Sunday, August 23, 2015

Orphan pensions and their relatives

Michael Meranze, who writes for the "Remaking the University" blog, asked for a clarification of the problems of "orphan" pension plans. We don't know at this point what the task force charged with somehow fixing the UCRP plan will do. It already has two tiers, thanks to 2010 pension changes approved by the Regents, and may soon have a third thanks to the Committee of Two deal. (It might also have a fourth if the pension initiative that was recently filed were to pass - although, as noted on this blog, its prospects at the moment appear dim.)

Let's first note that there is a "political" problem when people doing the same work get different benefits, especially if one group gets a tangibly lesser benefit than another. This problem arises even if the two groups are in some sense in the same overall plan but one group has a less advantageous formula. There is a lesser degree of solidarity that results which undermines support for the system.

A strictly "orphan" plan is one in which the plan is totally closed to new hires and thus has obligations to a dwindling proportion of active employees and retirees. If there is any unfunded liability in such a plan, there is no new generation available to provide additional funding. As the Legislative Analyst's Office (LAO) has pointed out, in such a case the trustees of the plan are under increasing pressure to be sure that there is enough money in the plan to pay off its liabilities. So there is both a political issue and a financing issue. There is no indefinite horizon in which to make up for any unanticipated declines in asset values. The only way to be sure all obligations are met is to invest the plan funds in relatively riskless - and thus low return - assets. But as returns go down, the cost of meeting plan obligations goes up. And there is no one new to cover the cost.

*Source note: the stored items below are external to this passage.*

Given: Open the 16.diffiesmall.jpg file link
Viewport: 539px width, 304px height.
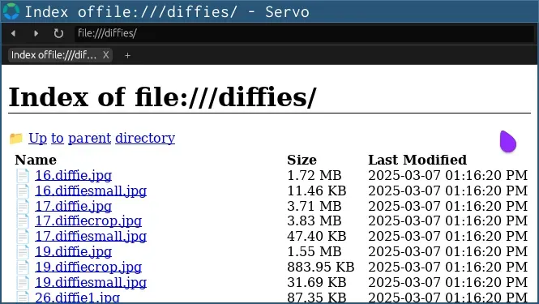Looking at the screenshot, I should pyautogui.click(x=91, y=191).
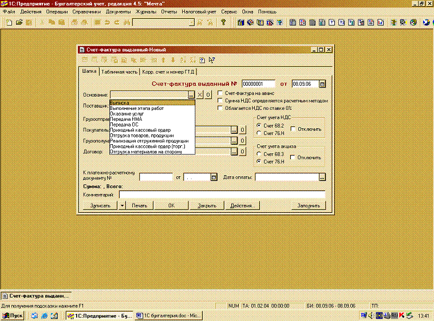Image resolution: width=434 pixels, height=321 pixels.
Task: Clear the Основание field with X button
Action: click(x=200, y=95)
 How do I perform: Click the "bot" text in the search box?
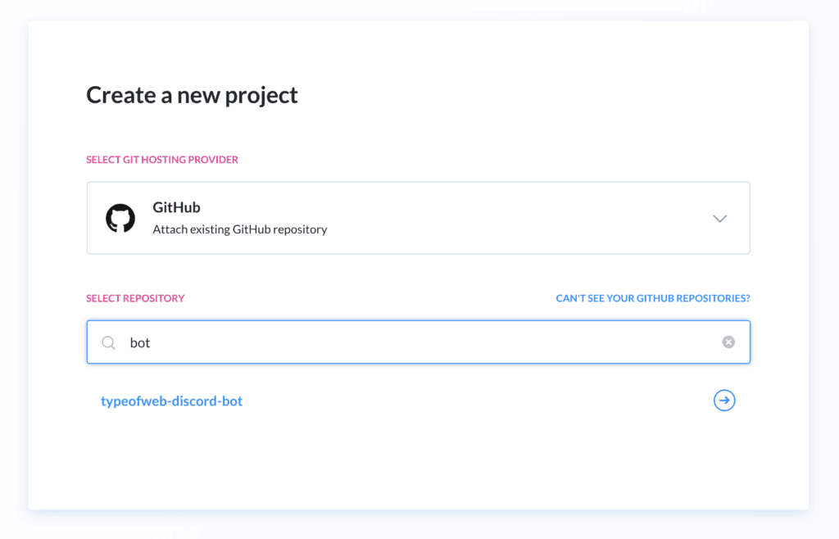click(x=140, y=342)
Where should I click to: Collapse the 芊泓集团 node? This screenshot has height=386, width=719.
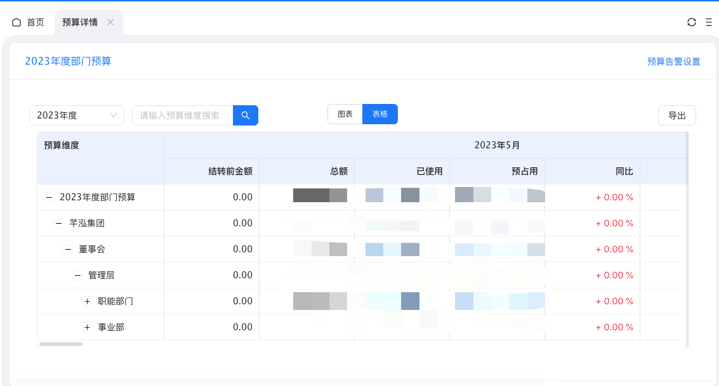(x=58, y=223)
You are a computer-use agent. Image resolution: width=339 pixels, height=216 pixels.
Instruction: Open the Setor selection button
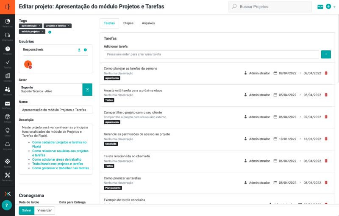click(87, 90)
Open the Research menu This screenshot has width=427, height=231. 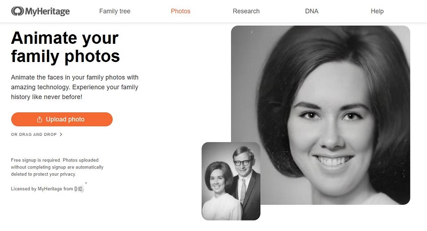coord(246,11)
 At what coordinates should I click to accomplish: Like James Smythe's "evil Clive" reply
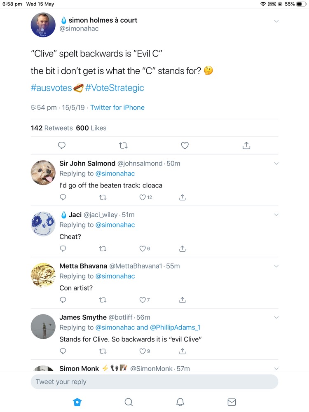click(143, 351)
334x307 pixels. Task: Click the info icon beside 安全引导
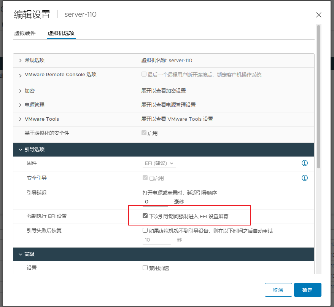304,178
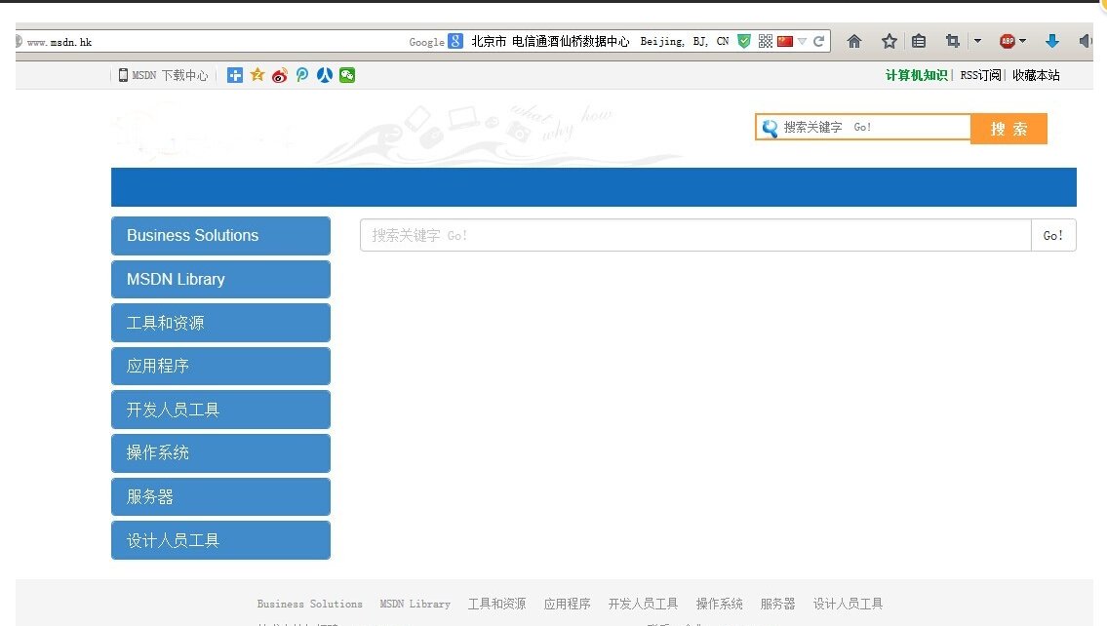1107x626 pixels.
Task: Select 操作系统 in the sidebar menu
Action: pos(220,452)
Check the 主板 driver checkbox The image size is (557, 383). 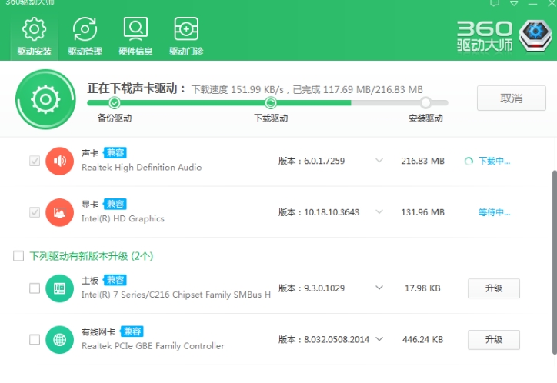pos(35,288)
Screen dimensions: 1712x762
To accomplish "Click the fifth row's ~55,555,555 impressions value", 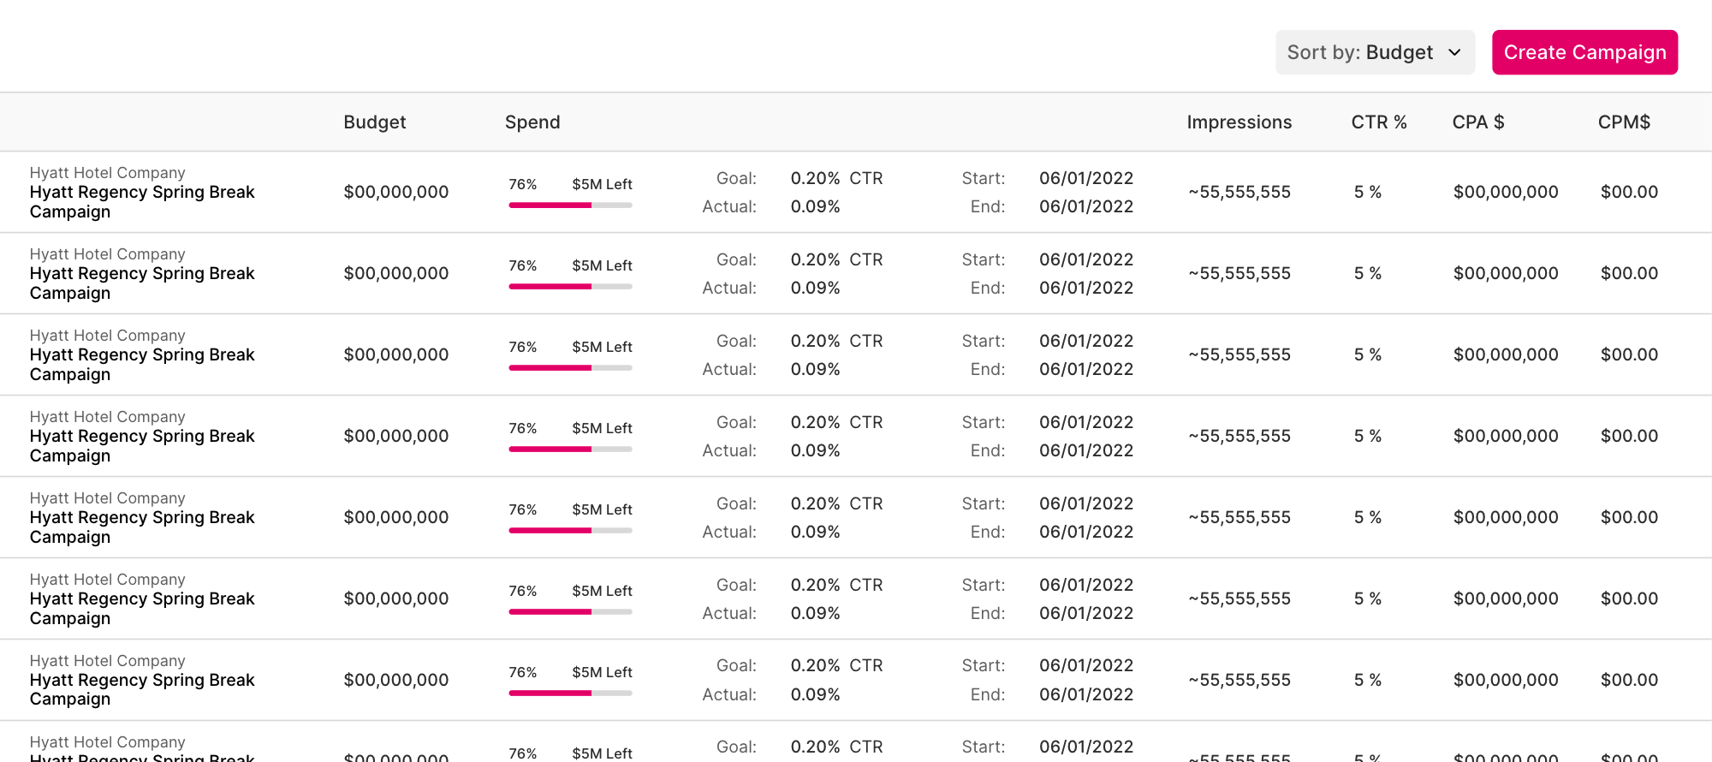I will pyautogui.click(x=1239, y=517).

Even if a plan isn't strictly an "orphan" in the sense that there are groups of employees, some under less advantageous formulas than others but all in the same umbrella plan, there will be tensions if it appears that less advantaged groups are being "taxed" to make up for any unfunded liability that might be attributed to more advantaged groups.

Finally, let's note that creating a hybrid plan - which is what is likely to emerge from the Committee of Two deal and task force - creates orphan-type problems even if the task force somehow creates a defined contribution (DC) supplement to the now-capped defined benefit (DB) plan the deal envisions so that the sum of the DB and DC plan are by some measure equivalent to the former DB-alone plan. The essence of a DC plan is that the employer puts cash into an account which the recipient then invests with some discretion. Some investments will turn out better than others. There is an iron law that, by definition, 50% are always below the median!!  So even a carefully sculpted DC supplement, that for some "typical" retiree makes up for the Committee of Two cap, there will be after-the-fact situations for individual retirees whose investment choices didn't work out well that will lead them to a sense that they didn't get what was promised. You could in theory eliminate all investment choice so that everyone gets the same guaranteed return - a plan that is technically called a "cash balance" (CB) pension. But you then have to guarantee a rate of return that precisely makes up for the cap.* The problem is that a CB plan inherently has the potential to have an unfunded liability since you are guaranteeing a return in an uncertain world. What if your plan assets turn out to earn less than the guarantee? And would the governor/Dept. of Finance even accept a cash balance plan as meeting the Committee of Two criterion? Or would there be insistence on a DC plan? No one knows.
*We are skimming over yet another problem. What you get from a traditional DB plan depends on the age at which you retire, your years of service, and your final earnings. There is no simple linear formula under DB. DB plans tend to favor long service and older workers disproportionately. A CB plan is inherently a more linear (really log linear) program. (If the guaranteed return is, say, 5% per annum, every year a dollar in your CB account turns into $1.05 the following year.)  Thus, while you might make a DB+CB plan equivalent to a DB-alone plan for an employee with a certain, specified age-plus-service combination, you would be hard pressed to come up with a DB+CB combo plan that was equivalent for every retiree. To put the matter in Shakespearean terms, in the end it's either DB, or not DB. And the Committee of Two has decreed that it's not DB.